START Data supplied

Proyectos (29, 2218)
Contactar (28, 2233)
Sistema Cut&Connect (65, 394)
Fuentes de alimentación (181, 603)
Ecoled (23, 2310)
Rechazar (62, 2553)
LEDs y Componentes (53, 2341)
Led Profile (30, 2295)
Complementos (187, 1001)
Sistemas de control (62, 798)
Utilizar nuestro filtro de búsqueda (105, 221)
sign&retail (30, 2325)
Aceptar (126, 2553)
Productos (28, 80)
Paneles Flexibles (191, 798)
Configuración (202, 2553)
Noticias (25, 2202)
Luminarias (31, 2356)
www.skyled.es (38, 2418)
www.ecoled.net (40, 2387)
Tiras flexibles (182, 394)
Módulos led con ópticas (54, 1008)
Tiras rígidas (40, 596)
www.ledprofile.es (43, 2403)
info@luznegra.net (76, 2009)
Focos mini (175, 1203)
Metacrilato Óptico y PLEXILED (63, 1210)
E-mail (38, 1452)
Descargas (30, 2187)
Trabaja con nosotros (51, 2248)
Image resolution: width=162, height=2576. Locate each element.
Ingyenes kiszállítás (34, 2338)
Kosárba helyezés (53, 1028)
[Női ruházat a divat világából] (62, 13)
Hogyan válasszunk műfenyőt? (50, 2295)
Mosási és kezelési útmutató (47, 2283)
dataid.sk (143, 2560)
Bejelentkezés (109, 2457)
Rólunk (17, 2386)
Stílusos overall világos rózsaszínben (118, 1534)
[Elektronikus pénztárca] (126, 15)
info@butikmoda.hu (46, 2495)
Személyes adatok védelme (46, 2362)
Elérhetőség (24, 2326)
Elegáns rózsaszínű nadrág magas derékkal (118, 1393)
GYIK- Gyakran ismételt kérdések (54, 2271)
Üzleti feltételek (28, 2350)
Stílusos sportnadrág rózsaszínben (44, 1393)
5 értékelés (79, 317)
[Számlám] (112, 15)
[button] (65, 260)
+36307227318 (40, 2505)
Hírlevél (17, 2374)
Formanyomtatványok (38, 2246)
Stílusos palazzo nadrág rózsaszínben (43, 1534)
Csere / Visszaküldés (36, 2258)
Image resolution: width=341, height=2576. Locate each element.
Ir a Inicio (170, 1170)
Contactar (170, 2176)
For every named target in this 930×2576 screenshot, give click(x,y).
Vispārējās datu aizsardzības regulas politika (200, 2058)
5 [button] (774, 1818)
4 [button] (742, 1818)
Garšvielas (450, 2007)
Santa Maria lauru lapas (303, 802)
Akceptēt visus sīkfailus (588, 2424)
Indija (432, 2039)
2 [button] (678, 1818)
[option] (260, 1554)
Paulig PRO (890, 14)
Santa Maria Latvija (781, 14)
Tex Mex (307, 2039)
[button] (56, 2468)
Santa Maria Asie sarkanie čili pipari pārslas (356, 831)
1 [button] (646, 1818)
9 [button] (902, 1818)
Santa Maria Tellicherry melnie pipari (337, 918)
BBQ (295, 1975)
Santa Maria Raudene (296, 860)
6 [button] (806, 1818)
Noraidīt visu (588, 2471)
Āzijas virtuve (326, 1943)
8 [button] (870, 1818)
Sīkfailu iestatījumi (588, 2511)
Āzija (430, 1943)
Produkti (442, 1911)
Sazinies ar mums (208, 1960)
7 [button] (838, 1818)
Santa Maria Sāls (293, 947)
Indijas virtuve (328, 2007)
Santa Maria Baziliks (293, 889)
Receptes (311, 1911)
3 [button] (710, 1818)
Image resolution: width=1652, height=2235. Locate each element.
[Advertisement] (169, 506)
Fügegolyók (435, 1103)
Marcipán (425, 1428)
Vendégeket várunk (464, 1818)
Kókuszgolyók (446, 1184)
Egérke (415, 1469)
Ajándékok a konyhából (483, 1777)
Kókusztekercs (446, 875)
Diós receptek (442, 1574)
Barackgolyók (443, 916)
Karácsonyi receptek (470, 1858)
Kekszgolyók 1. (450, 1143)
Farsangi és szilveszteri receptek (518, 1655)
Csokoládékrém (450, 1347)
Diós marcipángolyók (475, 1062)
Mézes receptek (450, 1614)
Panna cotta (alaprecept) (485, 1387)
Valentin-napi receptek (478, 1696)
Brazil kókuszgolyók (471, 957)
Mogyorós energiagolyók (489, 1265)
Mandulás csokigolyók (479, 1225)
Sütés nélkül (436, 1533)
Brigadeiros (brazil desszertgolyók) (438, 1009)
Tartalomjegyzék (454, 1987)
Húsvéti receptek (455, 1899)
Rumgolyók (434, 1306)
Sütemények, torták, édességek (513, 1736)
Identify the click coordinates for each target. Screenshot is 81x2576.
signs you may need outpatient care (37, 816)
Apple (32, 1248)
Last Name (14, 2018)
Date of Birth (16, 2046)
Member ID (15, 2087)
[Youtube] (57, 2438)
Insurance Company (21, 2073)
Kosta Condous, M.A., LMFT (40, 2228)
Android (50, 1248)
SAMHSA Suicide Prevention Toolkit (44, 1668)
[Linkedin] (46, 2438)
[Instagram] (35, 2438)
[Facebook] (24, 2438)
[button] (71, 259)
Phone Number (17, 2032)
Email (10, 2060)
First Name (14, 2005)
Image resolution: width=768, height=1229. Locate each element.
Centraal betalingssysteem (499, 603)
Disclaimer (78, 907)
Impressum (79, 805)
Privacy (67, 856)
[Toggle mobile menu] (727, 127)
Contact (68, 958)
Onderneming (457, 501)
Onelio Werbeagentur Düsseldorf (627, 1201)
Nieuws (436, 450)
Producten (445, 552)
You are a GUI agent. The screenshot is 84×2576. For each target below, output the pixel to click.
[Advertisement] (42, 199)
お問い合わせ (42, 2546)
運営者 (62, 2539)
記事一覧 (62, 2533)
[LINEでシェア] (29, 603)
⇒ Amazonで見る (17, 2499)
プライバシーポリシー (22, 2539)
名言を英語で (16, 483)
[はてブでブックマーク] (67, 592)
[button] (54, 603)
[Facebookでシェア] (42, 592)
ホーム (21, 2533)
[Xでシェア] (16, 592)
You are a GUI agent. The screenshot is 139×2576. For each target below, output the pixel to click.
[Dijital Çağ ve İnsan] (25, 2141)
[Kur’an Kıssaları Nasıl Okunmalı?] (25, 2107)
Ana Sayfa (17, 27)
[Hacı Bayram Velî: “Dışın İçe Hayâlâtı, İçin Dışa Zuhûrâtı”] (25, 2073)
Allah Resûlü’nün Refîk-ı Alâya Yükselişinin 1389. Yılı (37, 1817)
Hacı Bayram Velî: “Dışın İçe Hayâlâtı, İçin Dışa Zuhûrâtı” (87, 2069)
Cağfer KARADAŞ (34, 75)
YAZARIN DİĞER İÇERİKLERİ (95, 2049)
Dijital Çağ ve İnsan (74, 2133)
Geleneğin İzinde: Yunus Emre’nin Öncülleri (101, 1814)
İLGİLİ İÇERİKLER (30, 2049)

END Data supplied

## Task description
Using only the listing above, restate exactly the lines from the line containing "GYIK- Gyakran ismételt kérdések (54, 2271)" through the line containing "7 [button] (838, 1818)", both included.

## Solution below
GYIK- Gyakran ismételt kérdések (54, 2271)
Üzleti feltételek (28, 2350)
Stílusos sportnadrág rózsaszínben (44, 1393)
5 értékelés (79, 317)
[Számlám] (112, 15)
[button] (65, 260)
+36307227318 (40, 2505)
Hírlevél (17, 2374)
Formanyomtatványok (38, 2246)
Stílusos palazzo nadrág rózsaszínben (43, 1534)
Csere / Visszaküldés (36, 2258)
Image resolution: width=341, height=2576. Locate each element.
Ir a Inicio (170, 1170)
Contactar (170, 2176)
For every named target in this 930×2576 screenshot, give click(x,y).
Vispārējās datu aizsardzības regulas politika (200, 2058)
5 [button] (774, 1818)
4 [button] (742, 1818)
Garšvielas (450, 2007)
Santa Maria lauru lapas (303, 802)
Akceptēt visus sīkfailus (588, 2424)
Indija (432, 2039)
2 [button] (678, 1818)
[option] (260, 1554)
Paulig PRO (890, 14)
Santa Maria Latvija (781, 14)
Tex Mex (307, 2039)
[button] (56, 2468)
Santa Maria Asie sarkanie čili pipari pārslas (356, 831)
1 [button] (646, 1818)
9 [button] (902, 1818)
Santa Maria Tellicherry melnie pipari (337, 918)
BBQ (295, 1975)
Santa Maria Raudene (296, 860)
6 [button] (806, 1818)
Noraidīt visu (588, 2471)
Āzijas virtuve (326, 1943)
8 [button] (870, 1818)
Sīkfailu iestatījumi (588, 2511)
Āzija (430, 1943)
Produkti (442, 1911)
Sazinies ar mums (208, 1960)
7 [button] (838, 1818)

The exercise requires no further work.